One last thing to try is about a few good squirts of liquid dish soap. This can help grease the skids so to speak, and help stuff move along. Give a couple light plunges to get it down the line and wait a bit.

If the bowl still doesn’t drain, then move on to the more aggressive attach described below.

For stubborn toilet clogs (auger):

You’ll want to use what’s called a closet auger. This is a special type of auger designed specifically for plugged up toilets.

Their design keeps you from scratching the surface of your toilet bowl and drain.

See photo at right for example. If you’ll own a home for years to come, this handy device is worth the investment and having around.

Clearing stubborn toilet clogs

Place the auger into the bowl so that the bend of it (rubber coated portion) is at the bottom, as if it’s going down the drain.

Feed the cable with the hook and spring end moving out. When you feel too big of a resistance for it to continue, change direction (usually clockwise) to retract the cable and pull out the obstruction.

If you can keep going though, do so. Once you push the clog past the wax ring and into the main line, it should move much easier.

When you pull the auger out, be sure  to have a large plastic bag nearby so you’re dripping any yucky water on your bathroom floor.

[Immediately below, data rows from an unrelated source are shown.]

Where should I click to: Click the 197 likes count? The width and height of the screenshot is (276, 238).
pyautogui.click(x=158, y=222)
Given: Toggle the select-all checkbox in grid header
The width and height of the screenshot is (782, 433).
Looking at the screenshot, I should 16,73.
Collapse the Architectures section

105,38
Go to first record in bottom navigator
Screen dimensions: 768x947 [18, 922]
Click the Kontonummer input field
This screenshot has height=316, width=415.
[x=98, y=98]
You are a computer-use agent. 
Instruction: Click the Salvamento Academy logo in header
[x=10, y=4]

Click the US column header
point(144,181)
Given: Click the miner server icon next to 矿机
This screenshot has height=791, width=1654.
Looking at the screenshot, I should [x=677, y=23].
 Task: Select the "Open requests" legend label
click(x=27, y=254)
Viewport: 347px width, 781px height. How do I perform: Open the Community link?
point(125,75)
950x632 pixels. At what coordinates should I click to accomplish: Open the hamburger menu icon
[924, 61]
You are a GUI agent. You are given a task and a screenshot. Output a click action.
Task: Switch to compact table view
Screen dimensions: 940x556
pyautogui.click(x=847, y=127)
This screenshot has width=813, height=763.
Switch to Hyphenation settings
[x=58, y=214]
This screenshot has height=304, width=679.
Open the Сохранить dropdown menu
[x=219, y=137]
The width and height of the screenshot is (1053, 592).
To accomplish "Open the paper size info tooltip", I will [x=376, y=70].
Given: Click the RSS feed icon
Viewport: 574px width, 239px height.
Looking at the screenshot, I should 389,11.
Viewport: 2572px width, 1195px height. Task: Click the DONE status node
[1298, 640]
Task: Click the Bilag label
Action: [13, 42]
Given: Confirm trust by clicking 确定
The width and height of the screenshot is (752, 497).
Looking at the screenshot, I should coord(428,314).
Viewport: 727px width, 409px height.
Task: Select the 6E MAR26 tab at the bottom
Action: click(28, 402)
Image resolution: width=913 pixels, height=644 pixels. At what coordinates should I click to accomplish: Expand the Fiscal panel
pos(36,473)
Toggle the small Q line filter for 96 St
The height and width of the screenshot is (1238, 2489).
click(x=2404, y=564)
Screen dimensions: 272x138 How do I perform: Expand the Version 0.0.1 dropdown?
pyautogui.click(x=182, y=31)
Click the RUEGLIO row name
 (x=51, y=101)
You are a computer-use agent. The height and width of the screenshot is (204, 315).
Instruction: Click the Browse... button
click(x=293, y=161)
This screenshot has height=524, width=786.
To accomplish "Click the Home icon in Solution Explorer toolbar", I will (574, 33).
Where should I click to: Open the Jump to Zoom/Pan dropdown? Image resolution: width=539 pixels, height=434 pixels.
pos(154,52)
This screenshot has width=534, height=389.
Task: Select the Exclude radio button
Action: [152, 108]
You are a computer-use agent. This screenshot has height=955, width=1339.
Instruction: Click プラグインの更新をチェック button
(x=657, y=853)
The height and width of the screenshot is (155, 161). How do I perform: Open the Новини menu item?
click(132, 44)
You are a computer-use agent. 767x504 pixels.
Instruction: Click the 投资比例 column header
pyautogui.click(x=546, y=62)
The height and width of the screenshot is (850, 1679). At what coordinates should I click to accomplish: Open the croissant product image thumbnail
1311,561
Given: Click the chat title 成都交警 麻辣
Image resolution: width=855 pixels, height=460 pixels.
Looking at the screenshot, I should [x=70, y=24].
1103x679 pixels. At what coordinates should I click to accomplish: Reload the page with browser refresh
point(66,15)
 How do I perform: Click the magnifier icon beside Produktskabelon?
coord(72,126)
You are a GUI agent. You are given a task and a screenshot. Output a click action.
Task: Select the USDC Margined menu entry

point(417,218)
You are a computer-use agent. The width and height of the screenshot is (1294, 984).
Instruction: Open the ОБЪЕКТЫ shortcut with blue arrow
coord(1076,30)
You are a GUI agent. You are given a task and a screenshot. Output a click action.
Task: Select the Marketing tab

Clean auger thoroughly and try to dry in outside if it’s warm. These things tend to really rust despite their job function being in and around water.

If neither of the above methods work, then you could either have a clog on down the line in the waste stack after all or you have a ridiculously stubborn blockage.

The bad news is that this may require removing the toilet (if you’re convinced the plug-up is in the bowl still).

You can take it outside, lay it upside down and use the auger to really work at the clog and get it fished out. Then flush everything with your garden hose to get things clean again before reinstalling.